FIG. 3 shows a close-up view of a pair of the isolator struts 220 shown in FIG. 2. Additional details of the isolator struts can be found, for example, in application Ser. No. 12/187,299, entitled “SYSTEM FOR ISOLATING VIBRATION AMONG A PLURALITY OF INSTRUMENTS,” filed on Aug. 6, 2008, the specification of which is incorporated herein by reference. The attachment locations of the isolator struts 220 on the isolator platform 210 and the deck of the spacecraft 110 may be optimized to attenuate vibrations within a desired frequency band. Also, damping and/or stiffness properties of the isolator struts 220 may also be adjusted to optimize vibration attenuation. Techniques for optimizing the layout and properties of the isolator struts can be found in the above-referenced application.

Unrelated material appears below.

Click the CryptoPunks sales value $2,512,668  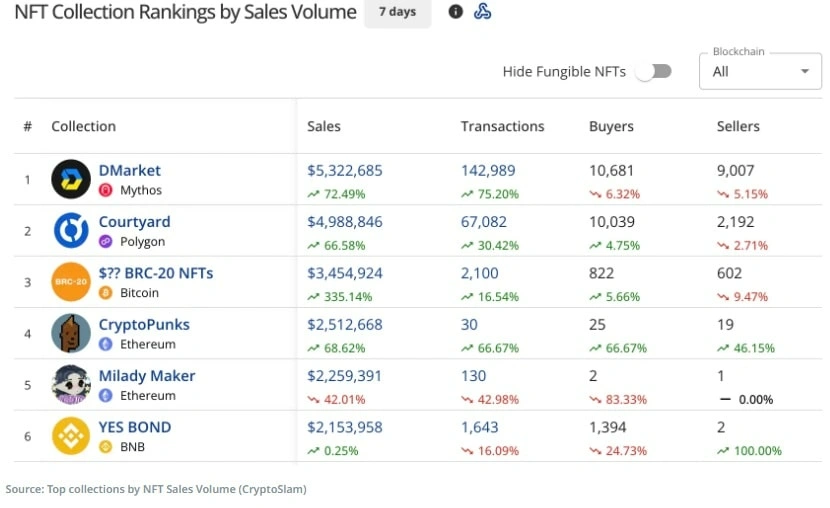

The isolation platform 210 may also include holes 217 for running cables and wires to the remote sensing payload 130 on the isolation platform 210. The cables and wires may be looped into service loops to allow the cables and wires to move and provide slack between the isolation platform 210 and the deck of the spacecraft 110.
FIG. 4 shows a conceptual block diagram of a remote sensing system 400, which may be included as part of the remote sensing payload 130 accommodated on the hybrid spacecraft 110. The remote sensing system 400 includes a telescope and optical assembly 410, a focal plane including detectors 420, detector readout electronics 430, and processing and control electronics 440. The remote sensing system 400 also includes mechanical coolers 450 and mirror articulation assemblies 460.
In operation, incoming photons arriving at an aperture of the remote sensing system 400 are focused by the telescope and optical assembly 410 onto the focal plane with detectors 420. The detectors measure the incident radiation. The detectors may operate over a range of wavelengths in visible, infrared, or other bands. Optical elements within the telescope and optical assembly 410 may be articulated to allow different portions of a scene (e.g., Earth) to be observed. For example, scanning instruments may rotate mirrors to allow viewing of the entire earth disk, or a portion of it, over time. In this example, the mirror articulation assemblies 460 may include motors that rotate the mirrors to provide the scanning capability, which is commanded by the processing and control electronics 440.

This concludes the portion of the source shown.